→ **Task to carry out**: In the lines starting at the first one and ending at the line containing "Click the info", swap "How do I perform" for "How can I do" and leave everything else unchanged. Give back only those lines.

-------

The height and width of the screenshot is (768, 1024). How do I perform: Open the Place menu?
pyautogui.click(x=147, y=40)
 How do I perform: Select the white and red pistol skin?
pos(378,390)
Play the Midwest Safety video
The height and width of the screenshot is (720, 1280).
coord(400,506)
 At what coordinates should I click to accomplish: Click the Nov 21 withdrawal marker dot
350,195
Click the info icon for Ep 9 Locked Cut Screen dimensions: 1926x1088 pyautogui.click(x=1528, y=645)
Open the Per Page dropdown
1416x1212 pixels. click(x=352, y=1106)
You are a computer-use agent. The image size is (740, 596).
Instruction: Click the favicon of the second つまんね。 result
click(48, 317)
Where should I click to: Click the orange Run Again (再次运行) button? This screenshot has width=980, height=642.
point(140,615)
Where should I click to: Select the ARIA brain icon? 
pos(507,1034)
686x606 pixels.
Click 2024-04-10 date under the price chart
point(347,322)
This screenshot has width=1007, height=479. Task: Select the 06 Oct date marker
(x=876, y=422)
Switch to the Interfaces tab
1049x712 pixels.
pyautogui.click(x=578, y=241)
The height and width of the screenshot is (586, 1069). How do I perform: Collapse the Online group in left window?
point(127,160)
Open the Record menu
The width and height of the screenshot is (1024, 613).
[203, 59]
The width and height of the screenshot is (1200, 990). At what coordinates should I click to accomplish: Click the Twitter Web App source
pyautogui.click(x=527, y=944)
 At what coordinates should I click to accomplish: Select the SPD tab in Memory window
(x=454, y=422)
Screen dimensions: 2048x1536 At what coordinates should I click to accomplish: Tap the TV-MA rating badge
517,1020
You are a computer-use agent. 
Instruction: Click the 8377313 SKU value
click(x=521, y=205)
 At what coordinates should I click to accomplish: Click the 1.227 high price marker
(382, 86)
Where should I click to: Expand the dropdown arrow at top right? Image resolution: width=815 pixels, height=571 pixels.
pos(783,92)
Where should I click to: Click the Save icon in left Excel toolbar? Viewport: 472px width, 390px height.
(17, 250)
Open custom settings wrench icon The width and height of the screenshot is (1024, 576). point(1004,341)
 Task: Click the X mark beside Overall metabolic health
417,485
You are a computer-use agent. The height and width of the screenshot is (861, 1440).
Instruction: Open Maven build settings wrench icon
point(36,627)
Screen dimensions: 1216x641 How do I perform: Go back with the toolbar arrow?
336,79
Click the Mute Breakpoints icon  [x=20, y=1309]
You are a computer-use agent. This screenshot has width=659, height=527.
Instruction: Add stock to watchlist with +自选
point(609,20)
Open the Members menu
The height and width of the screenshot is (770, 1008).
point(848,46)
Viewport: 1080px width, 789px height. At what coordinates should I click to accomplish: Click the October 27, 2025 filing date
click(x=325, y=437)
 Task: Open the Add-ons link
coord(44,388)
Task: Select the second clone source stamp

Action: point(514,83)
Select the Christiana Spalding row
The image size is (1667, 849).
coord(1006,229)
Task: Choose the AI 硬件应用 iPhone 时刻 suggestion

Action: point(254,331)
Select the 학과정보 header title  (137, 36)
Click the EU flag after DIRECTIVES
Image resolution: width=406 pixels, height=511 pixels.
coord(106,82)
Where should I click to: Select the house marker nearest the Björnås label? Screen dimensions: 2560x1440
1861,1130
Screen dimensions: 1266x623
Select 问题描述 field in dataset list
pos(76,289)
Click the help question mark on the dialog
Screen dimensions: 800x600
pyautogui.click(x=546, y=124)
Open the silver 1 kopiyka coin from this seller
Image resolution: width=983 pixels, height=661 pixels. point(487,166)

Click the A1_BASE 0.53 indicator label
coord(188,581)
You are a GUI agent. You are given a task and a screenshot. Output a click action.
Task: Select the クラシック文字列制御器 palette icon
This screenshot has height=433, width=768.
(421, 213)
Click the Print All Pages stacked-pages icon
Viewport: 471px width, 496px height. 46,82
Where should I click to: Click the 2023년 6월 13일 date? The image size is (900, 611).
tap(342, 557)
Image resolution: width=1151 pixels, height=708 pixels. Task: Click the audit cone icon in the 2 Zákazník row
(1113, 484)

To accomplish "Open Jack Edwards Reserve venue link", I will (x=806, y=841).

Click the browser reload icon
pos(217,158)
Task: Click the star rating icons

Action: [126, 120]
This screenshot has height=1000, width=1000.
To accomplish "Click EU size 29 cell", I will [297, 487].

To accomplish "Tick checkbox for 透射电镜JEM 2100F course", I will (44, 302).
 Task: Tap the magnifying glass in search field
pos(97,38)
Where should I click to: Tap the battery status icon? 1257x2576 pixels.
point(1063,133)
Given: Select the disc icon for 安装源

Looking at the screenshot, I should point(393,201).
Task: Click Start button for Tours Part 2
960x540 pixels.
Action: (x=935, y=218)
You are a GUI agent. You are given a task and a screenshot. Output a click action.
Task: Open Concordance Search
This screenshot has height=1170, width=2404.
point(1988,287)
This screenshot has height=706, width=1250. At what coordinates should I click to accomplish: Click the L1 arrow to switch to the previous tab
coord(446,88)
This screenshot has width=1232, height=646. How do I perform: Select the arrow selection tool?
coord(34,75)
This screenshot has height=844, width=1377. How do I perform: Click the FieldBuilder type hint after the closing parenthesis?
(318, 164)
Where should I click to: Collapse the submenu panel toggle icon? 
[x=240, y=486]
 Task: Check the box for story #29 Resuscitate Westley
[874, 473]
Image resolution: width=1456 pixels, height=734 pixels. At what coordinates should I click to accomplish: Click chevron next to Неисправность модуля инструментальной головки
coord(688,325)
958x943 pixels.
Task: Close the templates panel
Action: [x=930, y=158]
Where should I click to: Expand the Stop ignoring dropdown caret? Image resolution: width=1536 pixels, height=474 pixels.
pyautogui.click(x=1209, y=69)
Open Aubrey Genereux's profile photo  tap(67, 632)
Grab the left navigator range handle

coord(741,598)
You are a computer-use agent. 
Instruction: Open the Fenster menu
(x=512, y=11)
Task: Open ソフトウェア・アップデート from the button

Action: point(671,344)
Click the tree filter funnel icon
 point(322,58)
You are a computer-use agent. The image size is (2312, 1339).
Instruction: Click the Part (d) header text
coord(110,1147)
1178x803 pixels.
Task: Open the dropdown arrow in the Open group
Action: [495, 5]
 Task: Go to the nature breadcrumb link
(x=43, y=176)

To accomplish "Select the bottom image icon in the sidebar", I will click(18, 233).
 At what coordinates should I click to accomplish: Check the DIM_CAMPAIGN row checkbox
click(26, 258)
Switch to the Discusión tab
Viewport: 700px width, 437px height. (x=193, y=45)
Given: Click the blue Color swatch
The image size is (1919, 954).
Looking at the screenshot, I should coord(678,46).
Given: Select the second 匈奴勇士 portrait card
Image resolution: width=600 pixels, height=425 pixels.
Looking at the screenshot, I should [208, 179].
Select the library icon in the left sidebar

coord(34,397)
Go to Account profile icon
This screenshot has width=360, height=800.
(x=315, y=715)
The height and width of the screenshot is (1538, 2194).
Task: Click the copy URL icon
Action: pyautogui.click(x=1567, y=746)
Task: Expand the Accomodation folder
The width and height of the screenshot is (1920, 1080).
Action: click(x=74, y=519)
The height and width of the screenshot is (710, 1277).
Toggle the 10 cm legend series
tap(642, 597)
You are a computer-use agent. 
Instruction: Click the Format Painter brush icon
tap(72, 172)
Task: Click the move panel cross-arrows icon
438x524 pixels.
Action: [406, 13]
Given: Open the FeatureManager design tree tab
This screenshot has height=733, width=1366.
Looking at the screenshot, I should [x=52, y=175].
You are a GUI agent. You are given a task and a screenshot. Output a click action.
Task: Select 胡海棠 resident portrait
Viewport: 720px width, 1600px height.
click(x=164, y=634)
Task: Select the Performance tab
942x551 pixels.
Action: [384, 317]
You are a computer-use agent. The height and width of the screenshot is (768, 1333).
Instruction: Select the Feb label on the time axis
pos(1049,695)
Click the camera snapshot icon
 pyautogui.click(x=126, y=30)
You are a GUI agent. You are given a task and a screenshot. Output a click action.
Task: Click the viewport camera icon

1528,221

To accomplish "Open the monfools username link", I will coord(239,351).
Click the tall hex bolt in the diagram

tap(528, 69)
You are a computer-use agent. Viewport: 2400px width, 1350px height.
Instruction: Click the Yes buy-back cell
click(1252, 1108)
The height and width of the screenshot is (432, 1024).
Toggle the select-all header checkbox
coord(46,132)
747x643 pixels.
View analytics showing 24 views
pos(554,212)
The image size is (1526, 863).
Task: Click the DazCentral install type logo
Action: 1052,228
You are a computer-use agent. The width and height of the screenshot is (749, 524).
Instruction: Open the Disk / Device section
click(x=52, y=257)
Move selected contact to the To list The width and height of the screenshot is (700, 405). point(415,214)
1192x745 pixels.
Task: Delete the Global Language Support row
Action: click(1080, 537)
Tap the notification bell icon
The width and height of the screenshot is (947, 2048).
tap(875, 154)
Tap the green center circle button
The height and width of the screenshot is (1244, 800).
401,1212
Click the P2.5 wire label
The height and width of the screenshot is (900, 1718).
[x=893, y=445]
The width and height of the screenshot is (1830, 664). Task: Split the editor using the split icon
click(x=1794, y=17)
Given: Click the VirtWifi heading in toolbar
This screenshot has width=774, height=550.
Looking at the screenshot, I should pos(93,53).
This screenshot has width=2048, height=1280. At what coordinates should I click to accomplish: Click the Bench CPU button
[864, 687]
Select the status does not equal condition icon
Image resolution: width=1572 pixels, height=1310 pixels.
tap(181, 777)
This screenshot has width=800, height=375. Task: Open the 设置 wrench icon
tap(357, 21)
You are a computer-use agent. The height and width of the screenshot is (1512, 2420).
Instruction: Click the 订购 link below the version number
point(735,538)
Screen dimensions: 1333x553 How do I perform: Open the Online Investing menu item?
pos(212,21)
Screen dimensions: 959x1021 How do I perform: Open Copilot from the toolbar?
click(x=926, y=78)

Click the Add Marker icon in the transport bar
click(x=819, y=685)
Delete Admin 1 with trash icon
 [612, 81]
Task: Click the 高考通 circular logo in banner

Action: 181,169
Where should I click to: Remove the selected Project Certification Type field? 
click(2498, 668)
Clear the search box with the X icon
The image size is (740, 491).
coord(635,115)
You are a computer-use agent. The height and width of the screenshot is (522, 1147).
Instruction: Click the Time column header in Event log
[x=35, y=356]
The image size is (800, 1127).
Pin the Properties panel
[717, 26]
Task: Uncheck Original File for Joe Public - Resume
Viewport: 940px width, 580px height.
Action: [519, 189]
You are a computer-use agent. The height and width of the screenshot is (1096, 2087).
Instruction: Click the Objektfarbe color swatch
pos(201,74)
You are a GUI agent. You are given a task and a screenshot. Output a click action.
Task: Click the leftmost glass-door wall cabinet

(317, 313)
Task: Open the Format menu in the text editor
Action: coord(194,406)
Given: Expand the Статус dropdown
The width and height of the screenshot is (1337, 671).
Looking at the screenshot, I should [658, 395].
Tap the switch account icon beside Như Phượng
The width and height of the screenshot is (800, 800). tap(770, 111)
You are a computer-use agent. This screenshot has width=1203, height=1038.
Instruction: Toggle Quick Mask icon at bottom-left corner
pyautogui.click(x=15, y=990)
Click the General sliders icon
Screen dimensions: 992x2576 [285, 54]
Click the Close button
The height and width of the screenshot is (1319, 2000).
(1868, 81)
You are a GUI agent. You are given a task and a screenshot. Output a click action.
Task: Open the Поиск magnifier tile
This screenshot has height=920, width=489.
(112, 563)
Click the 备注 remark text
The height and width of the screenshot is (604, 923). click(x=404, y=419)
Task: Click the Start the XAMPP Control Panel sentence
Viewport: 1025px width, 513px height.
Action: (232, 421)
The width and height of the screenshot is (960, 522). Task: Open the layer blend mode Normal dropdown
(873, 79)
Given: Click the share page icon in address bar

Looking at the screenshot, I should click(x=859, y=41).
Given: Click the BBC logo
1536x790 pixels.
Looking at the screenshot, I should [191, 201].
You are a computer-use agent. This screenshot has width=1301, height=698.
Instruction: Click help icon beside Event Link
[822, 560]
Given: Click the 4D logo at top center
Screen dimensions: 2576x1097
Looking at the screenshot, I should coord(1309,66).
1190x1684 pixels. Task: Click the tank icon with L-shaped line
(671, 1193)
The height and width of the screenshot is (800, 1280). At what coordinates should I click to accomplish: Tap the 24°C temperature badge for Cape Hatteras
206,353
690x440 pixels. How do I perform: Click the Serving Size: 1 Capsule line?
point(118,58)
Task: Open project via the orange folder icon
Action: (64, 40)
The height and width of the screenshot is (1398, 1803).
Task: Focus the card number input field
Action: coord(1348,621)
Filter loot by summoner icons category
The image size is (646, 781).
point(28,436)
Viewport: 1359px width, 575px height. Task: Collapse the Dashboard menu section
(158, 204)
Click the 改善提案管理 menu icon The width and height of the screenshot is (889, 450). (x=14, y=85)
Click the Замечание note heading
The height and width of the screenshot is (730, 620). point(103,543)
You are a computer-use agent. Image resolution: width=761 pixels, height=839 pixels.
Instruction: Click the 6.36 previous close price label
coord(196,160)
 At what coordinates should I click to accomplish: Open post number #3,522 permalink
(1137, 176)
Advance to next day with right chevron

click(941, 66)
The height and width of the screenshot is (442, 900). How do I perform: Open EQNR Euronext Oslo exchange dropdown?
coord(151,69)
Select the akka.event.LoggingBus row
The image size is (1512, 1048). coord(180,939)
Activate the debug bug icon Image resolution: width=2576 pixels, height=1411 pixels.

-------

→ **Result of this exercise**:
The height and width of the screenshot is (768, 1024). How can I do: Open the Place menu?
pyautogui.click(x=147, y=40)
 How can I do: Select the white and red pistol skin?
pos(378,390)
Play the Midwest Safety video
The height and width of the screenshot is (720, 1280).
coord(400,506)
 At what coordinates should I click to accomplish: Click the Nov 21 withdrawal marker dot
350,195
Click the info icon for Ep 9 Locked Cut Screen dimensions: 1926x1088 pyautogui.click(x=1528, y=645)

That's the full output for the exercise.